=== Required work ===
Reproduce, without any change, the span of lines from the opening of the records below to the line containing "The image size is (2576, 1186).", inclusive.

[Records from a dataset]
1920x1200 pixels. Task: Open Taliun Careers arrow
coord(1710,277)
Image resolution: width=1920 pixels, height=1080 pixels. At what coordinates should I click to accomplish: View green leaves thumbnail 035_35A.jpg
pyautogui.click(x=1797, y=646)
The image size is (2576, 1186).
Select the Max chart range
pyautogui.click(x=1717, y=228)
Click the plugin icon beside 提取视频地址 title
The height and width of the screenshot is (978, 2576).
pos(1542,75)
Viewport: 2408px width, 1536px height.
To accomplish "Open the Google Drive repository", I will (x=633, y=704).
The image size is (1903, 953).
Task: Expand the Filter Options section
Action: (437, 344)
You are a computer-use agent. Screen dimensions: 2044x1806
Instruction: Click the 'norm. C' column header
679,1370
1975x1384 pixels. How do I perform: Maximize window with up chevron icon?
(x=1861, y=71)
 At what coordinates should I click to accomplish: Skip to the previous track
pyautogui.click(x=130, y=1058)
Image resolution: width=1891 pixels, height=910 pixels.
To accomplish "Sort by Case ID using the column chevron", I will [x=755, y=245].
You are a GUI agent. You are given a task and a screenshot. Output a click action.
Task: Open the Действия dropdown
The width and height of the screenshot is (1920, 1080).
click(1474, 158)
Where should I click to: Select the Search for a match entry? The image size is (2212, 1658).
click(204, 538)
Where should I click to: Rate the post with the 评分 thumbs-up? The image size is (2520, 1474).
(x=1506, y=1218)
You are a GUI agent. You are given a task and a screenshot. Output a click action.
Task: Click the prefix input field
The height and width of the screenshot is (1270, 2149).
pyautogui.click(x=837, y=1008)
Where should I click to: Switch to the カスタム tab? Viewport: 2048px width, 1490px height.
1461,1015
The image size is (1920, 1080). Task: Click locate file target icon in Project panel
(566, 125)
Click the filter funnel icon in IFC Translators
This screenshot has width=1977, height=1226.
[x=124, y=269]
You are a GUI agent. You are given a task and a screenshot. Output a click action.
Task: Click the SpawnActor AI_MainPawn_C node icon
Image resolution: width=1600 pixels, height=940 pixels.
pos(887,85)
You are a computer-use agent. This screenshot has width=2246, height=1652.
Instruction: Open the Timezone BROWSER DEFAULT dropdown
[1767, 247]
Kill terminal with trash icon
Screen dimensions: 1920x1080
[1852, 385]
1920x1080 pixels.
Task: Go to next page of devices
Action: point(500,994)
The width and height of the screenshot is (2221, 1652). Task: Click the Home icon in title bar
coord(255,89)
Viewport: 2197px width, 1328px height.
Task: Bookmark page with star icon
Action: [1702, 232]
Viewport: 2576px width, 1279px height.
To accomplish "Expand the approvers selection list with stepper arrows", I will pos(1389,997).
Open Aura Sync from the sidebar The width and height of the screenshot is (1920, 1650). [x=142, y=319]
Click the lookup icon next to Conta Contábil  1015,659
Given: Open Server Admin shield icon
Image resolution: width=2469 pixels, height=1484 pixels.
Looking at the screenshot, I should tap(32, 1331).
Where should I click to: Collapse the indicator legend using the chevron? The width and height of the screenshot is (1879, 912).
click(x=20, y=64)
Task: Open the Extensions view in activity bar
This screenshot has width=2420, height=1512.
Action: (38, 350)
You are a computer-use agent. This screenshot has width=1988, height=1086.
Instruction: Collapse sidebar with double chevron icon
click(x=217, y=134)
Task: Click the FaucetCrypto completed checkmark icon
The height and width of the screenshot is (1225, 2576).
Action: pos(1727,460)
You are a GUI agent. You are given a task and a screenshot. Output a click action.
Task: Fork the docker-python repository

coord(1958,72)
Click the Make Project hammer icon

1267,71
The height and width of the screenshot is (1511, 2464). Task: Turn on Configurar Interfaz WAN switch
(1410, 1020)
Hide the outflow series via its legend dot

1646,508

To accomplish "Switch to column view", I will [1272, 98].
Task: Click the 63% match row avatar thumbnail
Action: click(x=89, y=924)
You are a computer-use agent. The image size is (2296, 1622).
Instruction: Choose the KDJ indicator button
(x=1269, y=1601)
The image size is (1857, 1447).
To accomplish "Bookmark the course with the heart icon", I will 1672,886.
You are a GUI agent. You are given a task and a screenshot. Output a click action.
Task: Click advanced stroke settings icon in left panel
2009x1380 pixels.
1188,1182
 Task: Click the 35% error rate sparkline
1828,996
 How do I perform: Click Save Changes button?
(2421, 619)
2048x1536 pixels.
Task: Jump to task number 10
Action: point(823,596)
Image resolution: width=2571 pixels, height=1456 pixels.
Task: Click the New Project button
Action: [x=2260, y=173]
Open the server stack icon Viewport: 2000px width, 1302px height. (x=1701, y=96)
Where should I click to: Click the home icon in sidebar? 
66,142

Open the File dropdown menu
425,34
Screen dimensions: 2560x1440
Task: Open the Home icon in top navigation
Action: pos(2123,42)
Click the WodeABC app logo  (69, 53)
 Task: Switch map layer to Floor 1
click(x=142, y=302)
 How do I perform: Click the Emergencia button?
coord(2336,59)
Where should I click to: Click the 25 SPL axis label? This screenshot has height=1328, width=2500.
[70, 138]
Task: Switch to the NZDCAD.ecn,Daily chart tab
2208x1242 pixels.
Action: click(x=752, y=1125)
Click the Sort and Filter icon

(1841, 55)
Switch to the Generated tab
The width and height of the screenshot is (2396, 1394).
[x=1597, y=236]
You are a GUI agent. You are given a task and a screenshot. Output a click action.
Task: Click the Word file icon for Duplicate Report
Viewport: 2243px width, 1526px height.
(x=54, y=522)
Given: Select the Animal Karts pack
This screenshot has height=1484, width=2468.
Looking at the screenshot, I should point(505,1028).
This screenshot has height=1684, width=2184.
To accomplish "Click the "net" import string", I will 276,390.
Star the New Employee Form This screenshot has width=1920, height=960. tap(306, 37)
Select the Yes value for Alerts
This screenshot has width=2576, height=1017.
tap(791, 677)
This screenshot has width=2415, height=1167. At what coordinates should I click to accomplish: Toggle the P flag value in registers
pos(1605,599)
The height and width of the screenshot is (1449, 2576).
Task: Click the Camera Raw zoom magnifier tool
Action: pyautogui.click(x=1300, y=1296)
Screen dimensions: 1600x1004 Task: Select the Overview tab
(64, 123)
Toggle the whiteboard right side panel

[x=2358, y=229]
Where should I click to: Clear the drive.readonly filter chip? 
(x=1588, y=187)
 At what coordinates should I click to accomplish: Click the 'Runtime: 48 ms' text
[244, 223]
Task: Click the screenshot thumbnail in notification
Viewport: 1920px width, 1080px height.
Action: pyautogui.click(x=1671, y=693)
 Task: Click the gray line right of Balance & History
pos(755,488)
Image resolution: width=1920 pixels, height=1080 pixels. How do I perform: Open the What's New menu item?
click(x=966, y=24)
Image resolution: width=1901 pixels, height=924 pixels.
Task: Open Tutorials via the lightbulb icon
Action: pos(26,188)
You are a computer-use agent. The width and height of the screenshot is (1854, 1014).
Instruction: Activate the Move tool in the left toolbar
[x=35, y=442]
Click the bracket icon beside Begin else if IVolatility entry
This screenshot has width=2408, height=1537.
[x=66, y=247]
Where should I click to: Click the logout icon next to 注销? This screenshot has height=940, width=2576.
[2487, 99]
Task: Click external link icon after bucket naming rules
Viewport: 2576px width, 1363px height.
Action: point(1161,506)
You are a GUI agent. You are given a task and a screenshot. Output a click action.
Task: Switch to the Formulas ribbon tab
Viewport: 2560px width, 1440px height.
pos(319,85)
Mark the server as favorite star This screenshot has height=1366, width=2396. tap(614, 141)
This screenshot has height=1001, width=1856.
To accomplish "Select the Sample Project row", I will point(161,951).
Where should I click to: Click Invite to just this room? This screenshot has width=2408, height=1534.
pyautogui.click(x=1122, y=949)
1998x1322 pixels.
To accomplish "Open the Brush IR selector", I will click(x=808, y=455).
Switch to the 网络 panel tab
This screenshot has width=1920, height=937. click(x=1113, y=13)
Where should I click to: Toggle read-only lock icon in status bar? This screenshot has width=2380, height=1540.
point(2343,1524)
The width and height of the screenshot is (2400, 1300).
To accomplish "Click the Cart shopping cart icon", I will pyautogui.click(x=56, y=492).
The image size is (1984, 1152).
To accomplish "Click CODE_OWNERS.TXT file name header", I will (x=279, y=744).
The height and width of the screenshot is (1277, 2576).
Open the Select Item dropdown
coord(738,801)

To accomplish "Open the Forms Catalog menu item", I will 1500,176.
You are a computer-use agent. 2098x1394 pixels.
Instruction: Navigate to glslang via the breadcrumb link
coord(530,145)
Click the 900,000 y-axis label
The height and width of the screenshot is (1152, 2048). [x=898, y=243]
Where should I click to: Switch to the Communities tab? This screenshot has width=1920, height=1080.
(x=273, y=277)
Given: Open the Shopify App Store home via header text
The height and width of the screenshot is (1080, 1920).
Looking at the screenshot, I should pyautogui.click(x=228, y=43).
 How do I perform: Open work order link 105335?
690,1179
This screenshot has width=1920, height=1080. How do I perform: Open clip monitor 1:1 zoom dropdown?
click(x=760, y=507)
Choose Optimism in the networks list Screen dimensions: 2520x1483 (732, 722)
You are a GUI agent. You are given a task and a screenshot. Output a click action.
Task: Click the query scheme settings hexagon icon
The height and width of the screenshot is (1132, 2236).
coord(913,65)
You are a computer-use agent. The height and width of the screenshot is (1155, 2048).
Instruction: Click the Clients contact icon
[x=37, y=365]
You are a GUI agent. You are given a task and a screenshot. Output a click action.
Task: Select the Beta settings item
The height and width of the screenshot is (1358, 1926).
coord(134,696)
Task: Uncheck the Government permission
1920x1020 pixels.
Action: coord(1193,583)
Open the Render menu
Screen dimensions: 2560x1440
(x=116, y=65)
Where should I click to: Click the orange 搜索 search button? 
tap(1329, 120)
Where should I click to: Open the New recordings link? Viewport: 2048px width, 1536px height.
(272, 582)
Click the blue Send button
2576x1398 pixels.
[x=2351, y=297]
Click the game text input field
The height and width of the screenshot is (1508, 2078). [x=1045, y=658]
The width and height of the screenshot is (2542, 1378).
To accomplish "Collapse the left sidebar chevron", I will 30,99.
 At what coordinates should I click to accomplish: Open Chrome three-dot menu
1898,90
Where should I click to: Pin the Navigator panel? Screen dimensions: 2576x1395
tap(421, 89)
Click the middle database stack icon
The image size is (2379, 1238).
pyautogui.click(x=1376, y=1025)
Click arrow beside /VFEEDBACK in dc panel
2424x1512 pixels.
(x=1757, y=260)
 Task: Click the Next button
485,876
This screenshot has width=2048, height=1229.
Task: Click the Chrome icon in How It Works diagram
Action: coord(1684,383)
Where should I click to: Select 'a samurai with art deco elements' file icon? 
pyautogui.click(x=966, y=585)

=== Answer for the task ===
1920x1200 pixels. Task: Open Taliun Careers arrow
coord(1710,277)
Image resolution: width=1920 pixels, height=1080 pixels. At what coordinates should I click to accomplish: View green leaves thumbnail 035_35A.jpg
pyautogui.click(x=1797, y=646)
The image size is (2576, 1186).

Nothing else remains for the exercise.